(Exercise brief) Could you repeat the records word for word, from their very start through the line that holds "center [82, 49].", with both ends included and the pictures left out?

# # # #

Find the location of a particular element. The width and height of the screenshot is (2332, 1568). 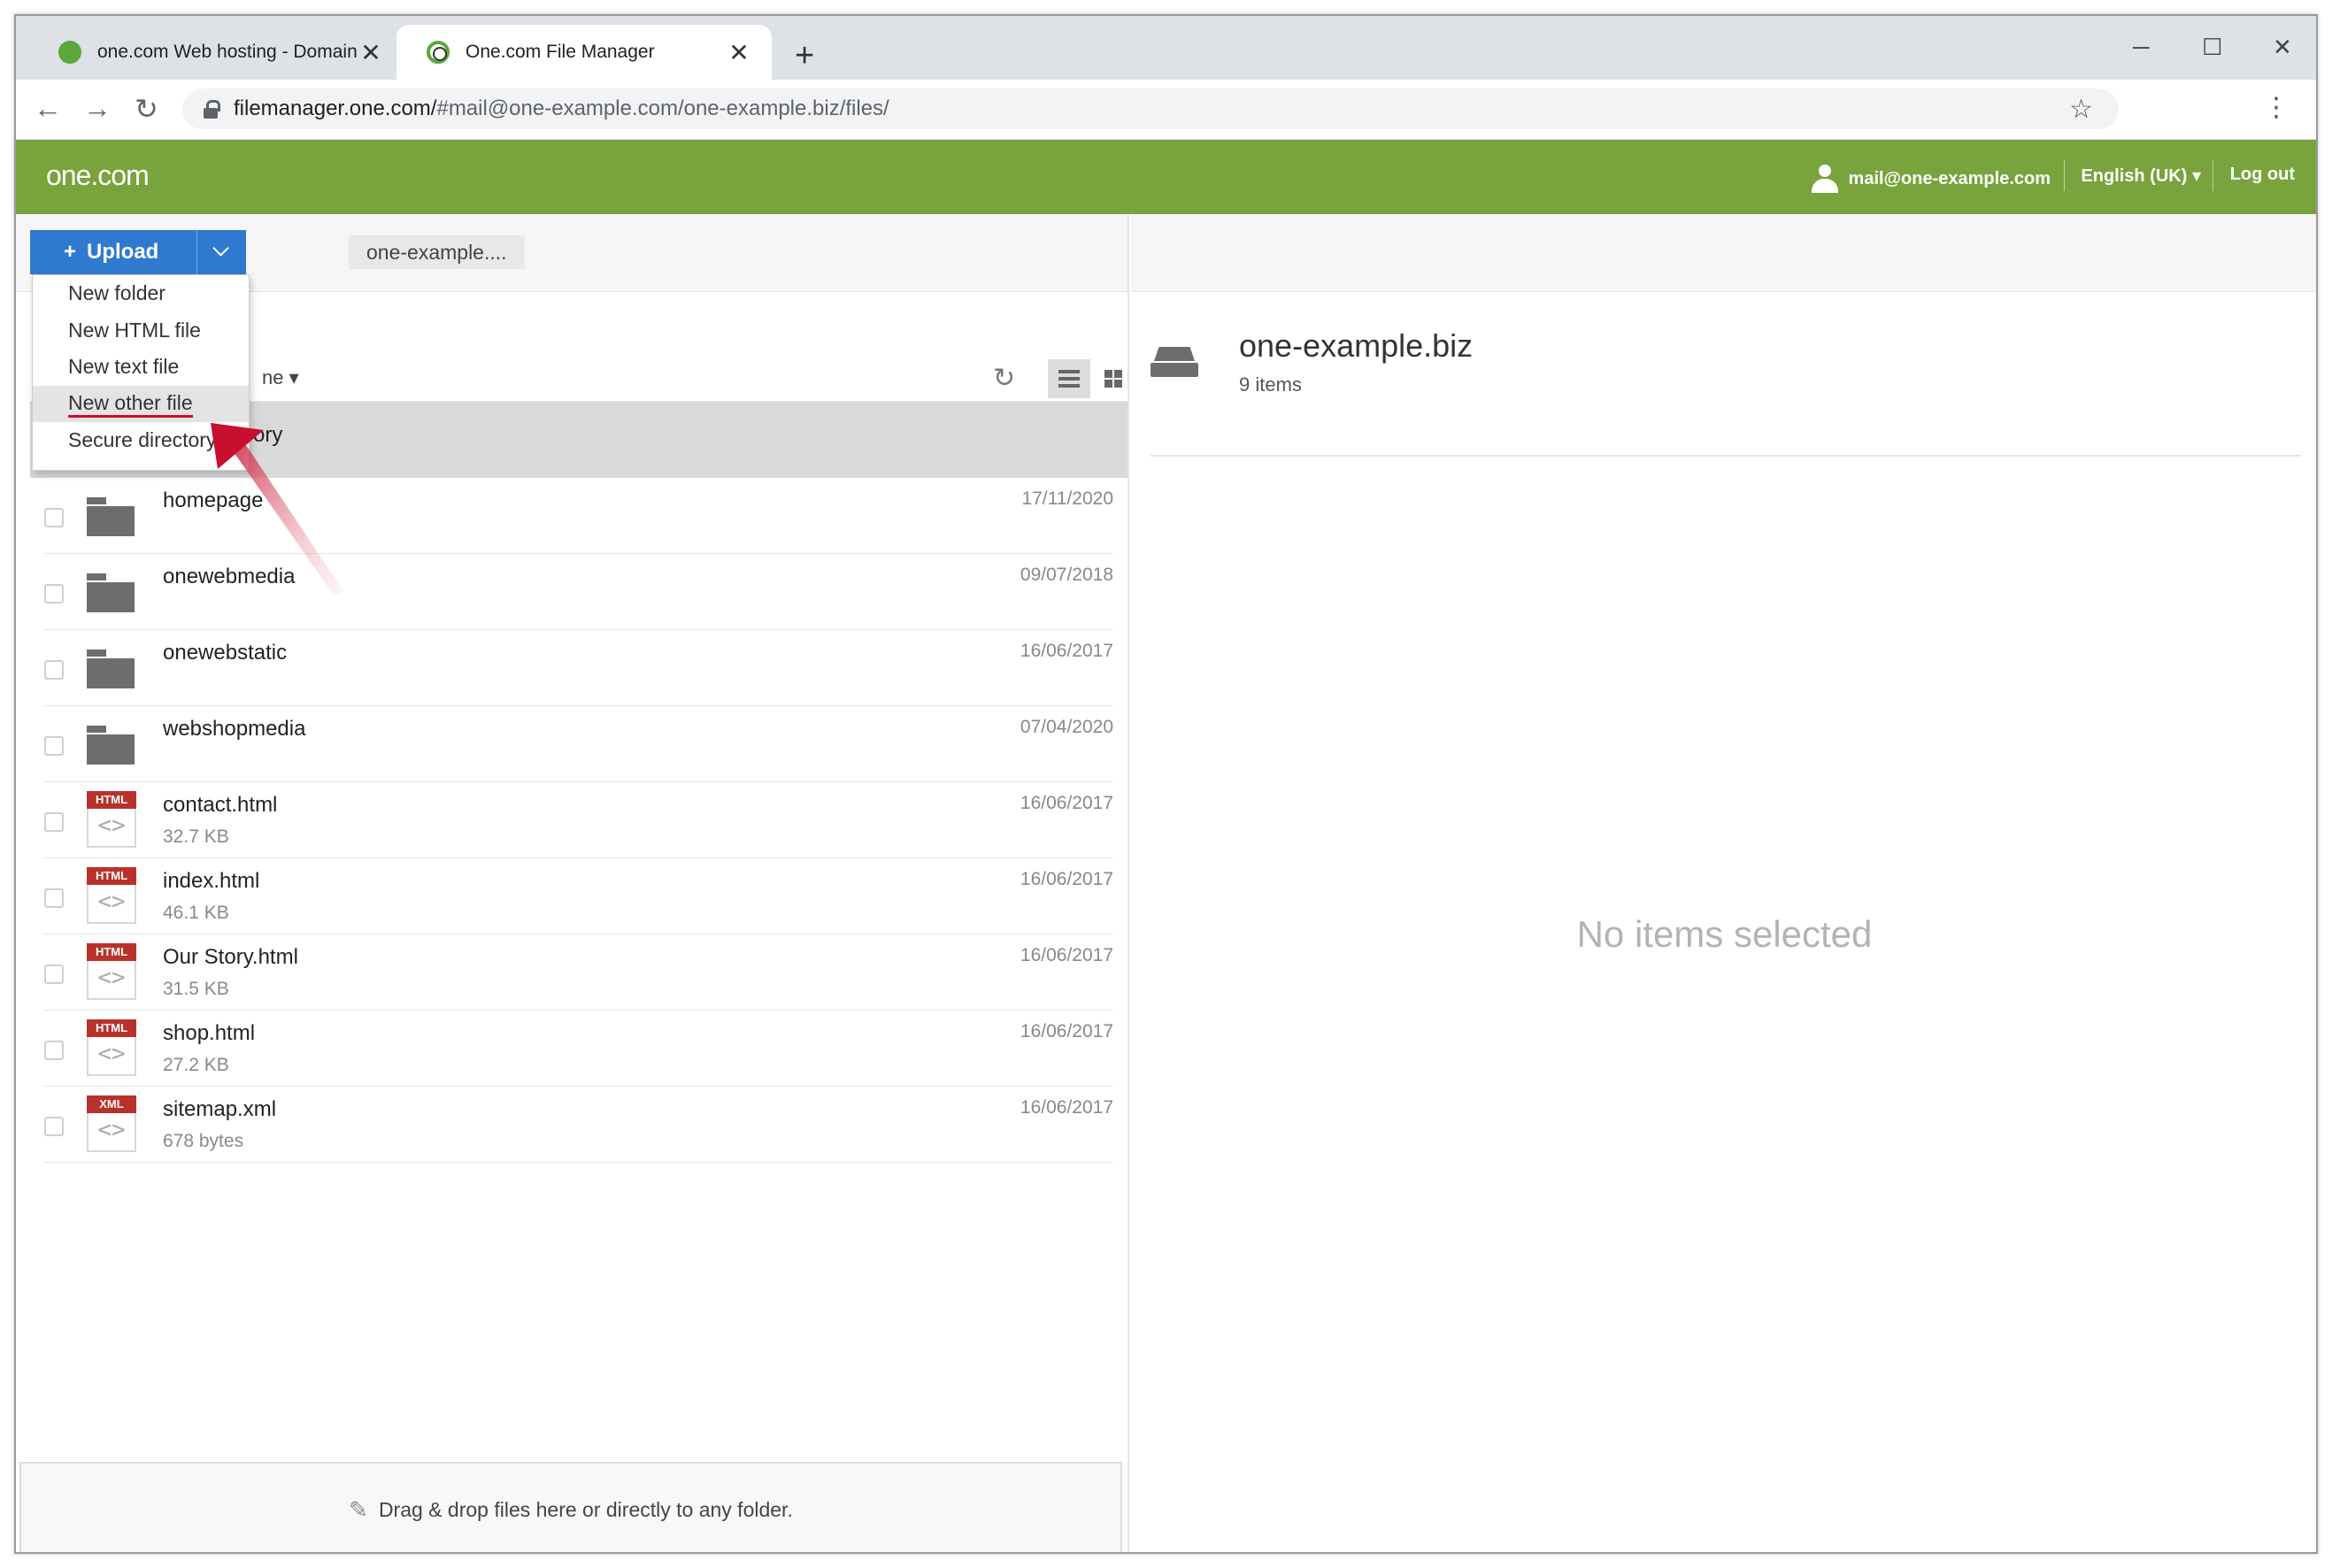

list-view-button is located at coordinates (1069, 378).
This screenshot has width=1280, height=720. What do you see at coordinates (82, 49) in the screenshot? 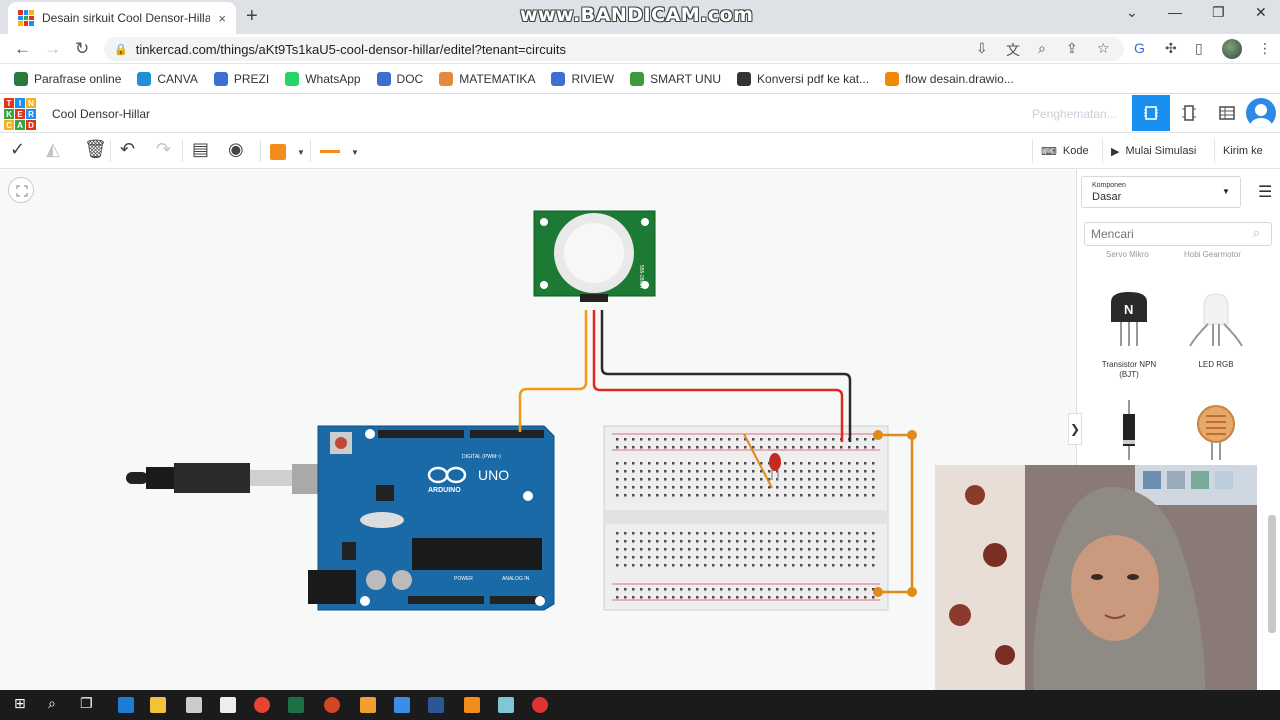
I see `reload-icon: ↻` at bounding box center [82, 49].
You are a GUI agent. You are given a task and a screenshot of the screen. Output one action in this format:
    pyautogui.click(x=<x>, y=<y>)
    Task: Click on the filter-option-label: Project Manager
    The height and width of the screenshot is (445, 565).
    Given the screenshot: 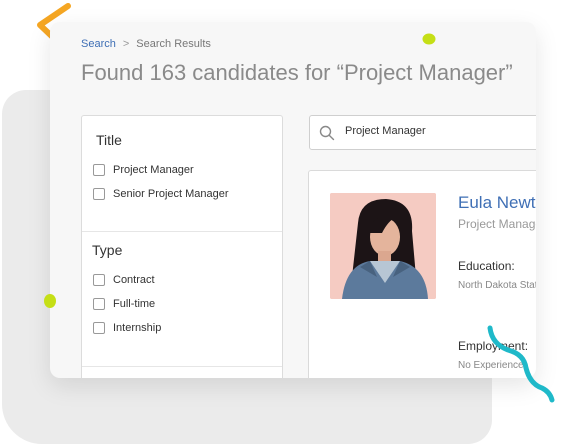 What is the action you would take?
    pyautogui.click(x=154, y=170)
    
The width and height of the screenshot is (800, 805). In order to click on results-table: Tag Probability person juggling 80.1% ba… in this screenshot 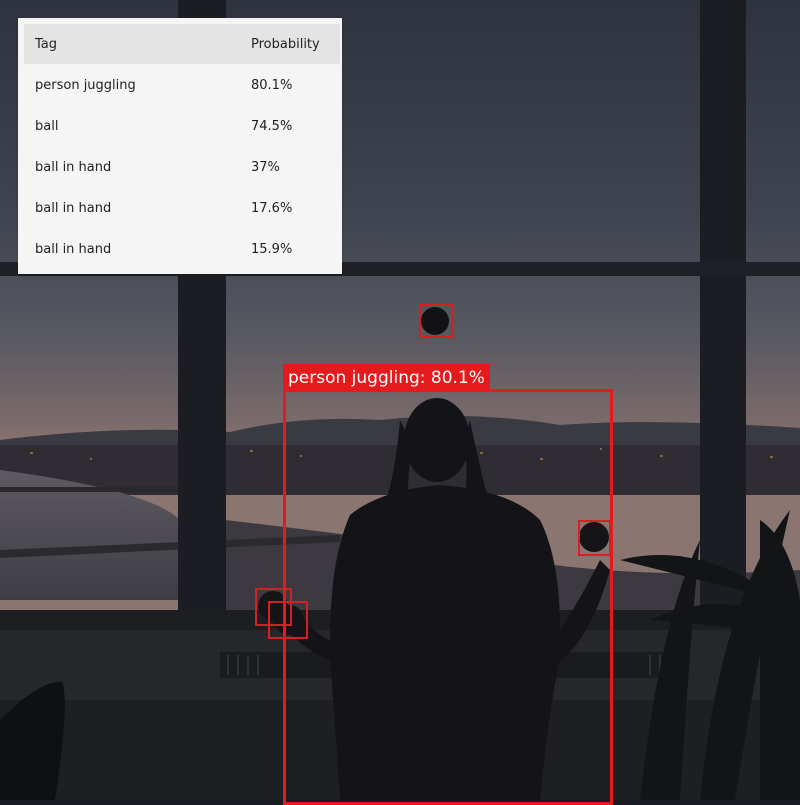, I will do `click(180, 146)`.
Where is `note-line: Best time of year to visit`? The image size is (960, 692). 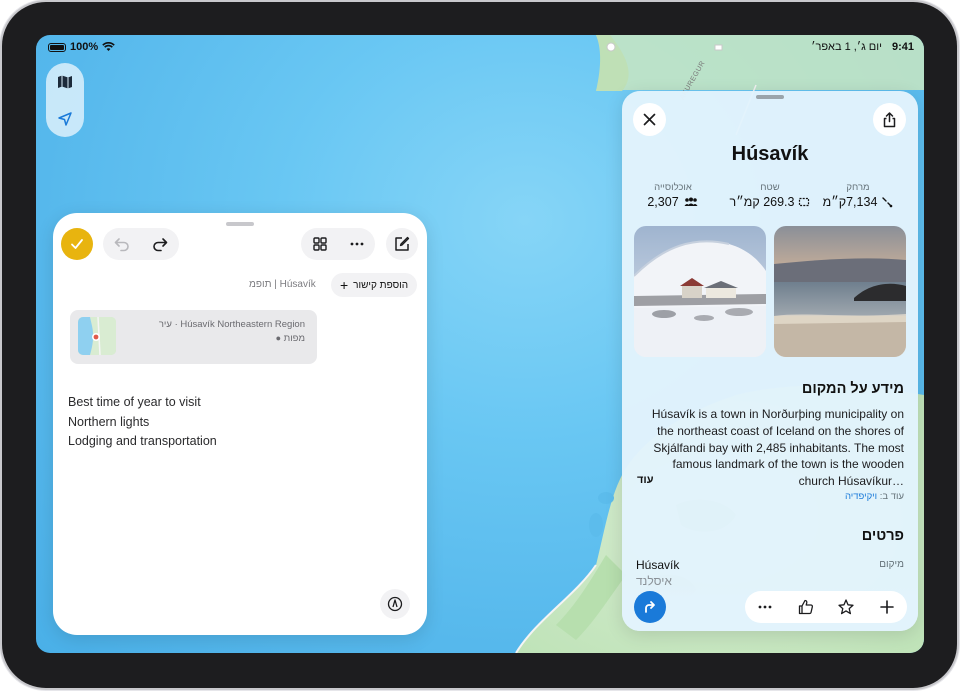
note-line: Best time of year to visit is located at coordinates (134, 402).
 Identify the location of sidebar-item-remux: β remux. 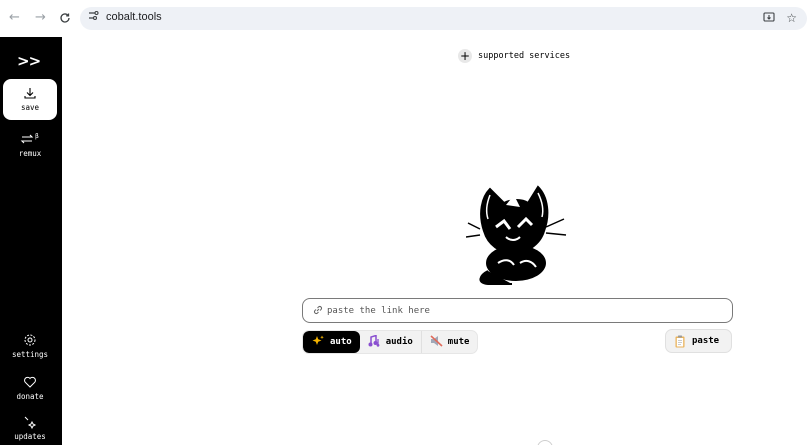
(30, 146).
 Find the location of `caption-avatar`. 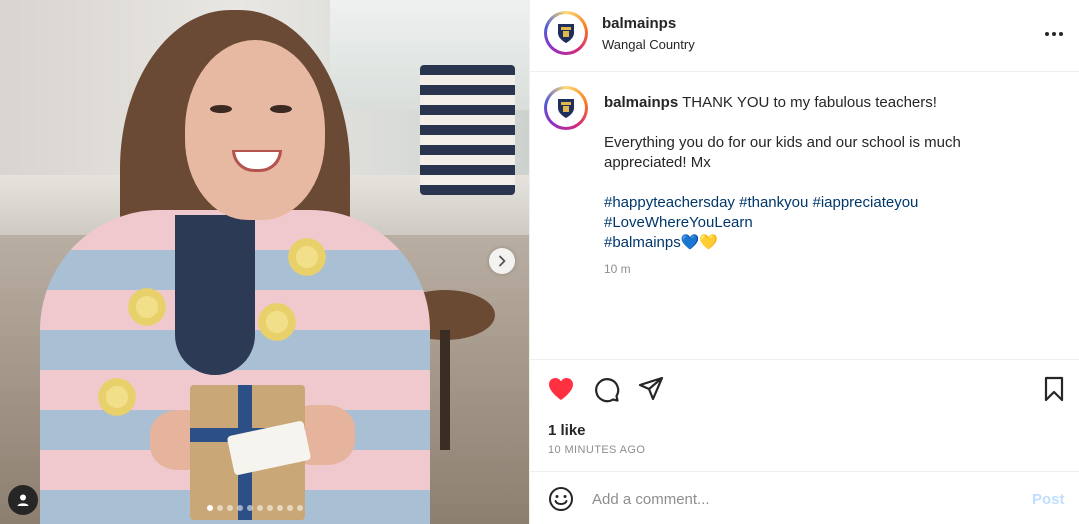

caption-avatar is located at coordinates (566, 108).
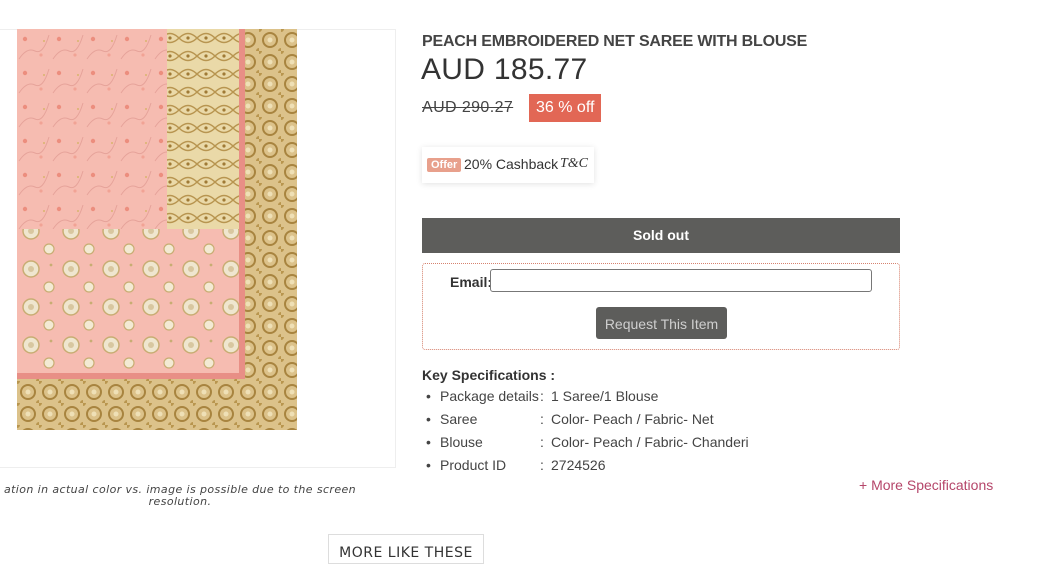  What do you see at coordinates (574, 164) in the screenshot?
I see `terms-link: T&C` at bounding box center [574, 164].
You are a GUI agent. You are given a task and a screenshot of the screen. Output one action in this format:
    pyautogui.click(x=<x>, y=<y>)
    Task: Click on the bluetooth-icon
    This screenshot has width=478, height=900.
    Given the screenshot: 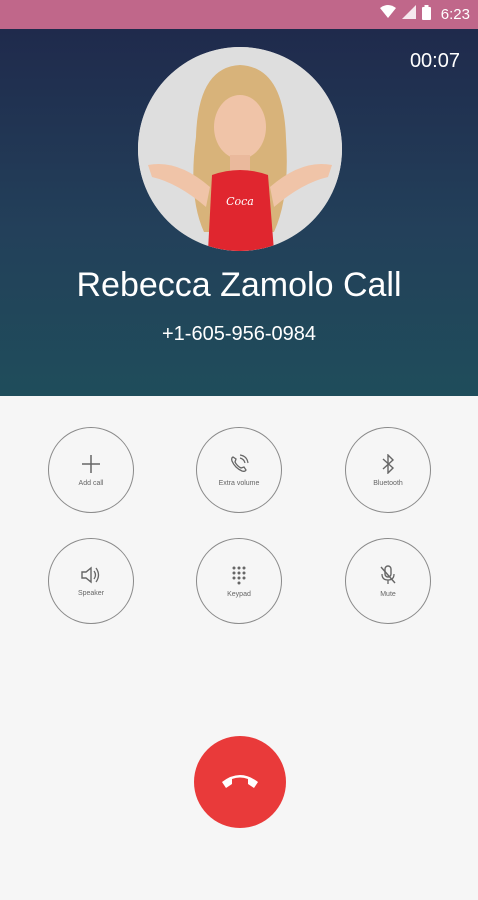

# # # #

(Answer box)
Find the location of a particular element. The width and height of the screenshot is (2332, 1568). 

list-view-button is located at coordinates (1069, 378).
This screenshot has width=1280, height=720. What do you see at coordinates (82, 49) in the screenshot? 
I see `reload-icon: ↻` at bounding box center [82, 49].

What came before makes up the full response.